Data for analysis:
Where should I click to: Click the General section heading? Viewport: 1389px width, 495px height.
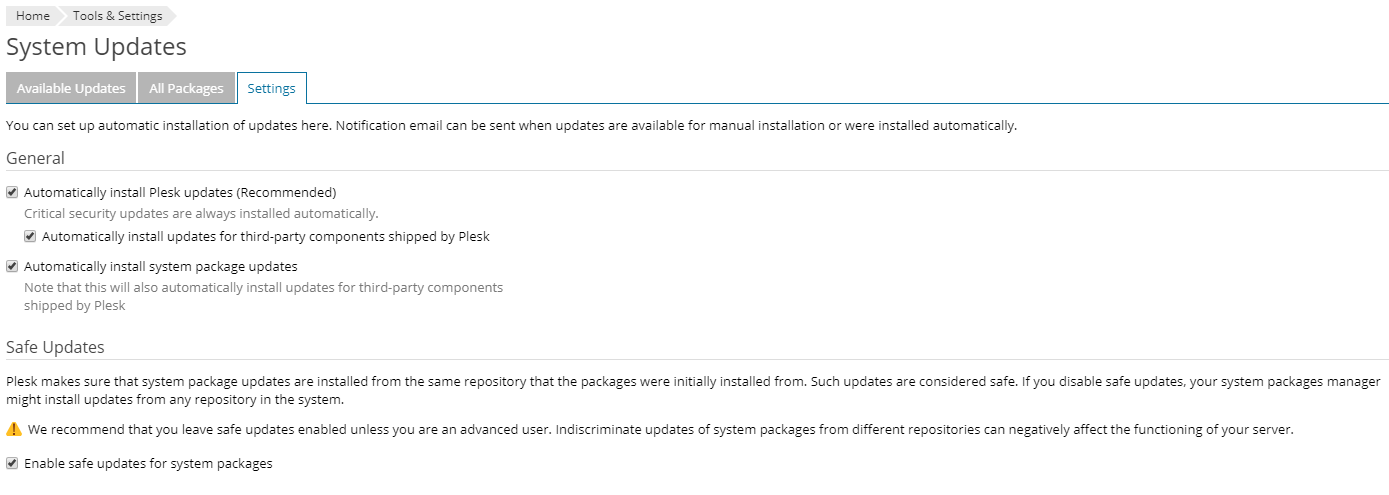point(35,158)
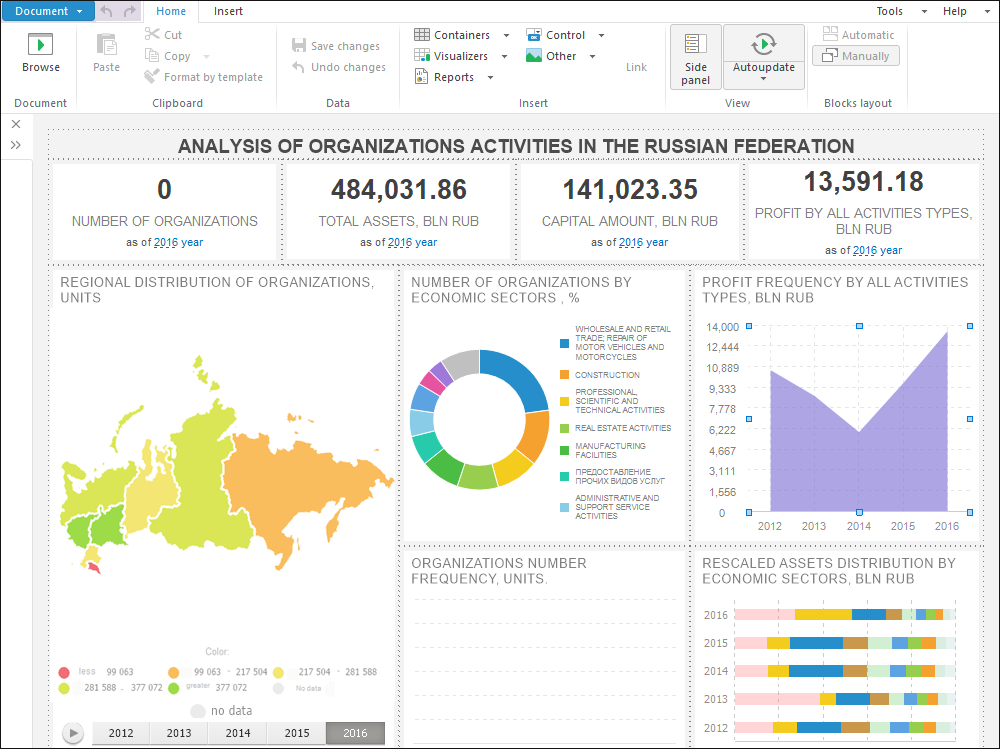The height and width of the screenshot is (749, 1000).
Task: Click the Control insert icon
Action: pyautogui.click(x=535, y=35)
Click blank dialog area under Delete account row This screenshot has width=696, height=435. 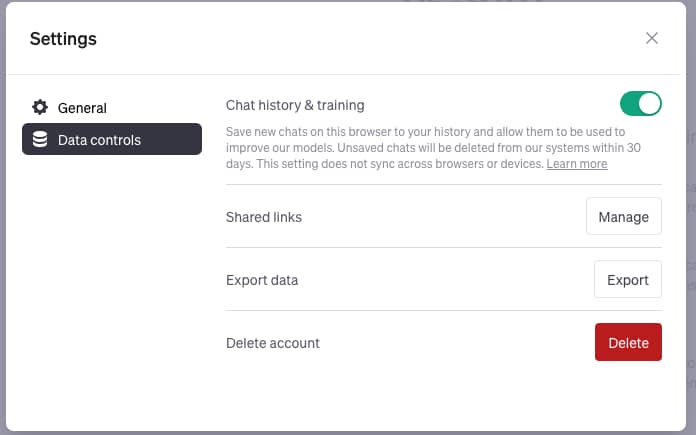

What needs to be done:
Please set down every line of the listing verbatim, excluding its pictures.

Result:
Where should I click to: Click the General section heading? Viewport: 1389px width, 495px height.
point(35,158)
The height and width of the screenshot is (749, 1000).
Task: Click the Control insert icon
Action: pyautogui.click(x=535, y=35)
Click blank dialog area under Delete account row This screenshot has width=696, height=435. 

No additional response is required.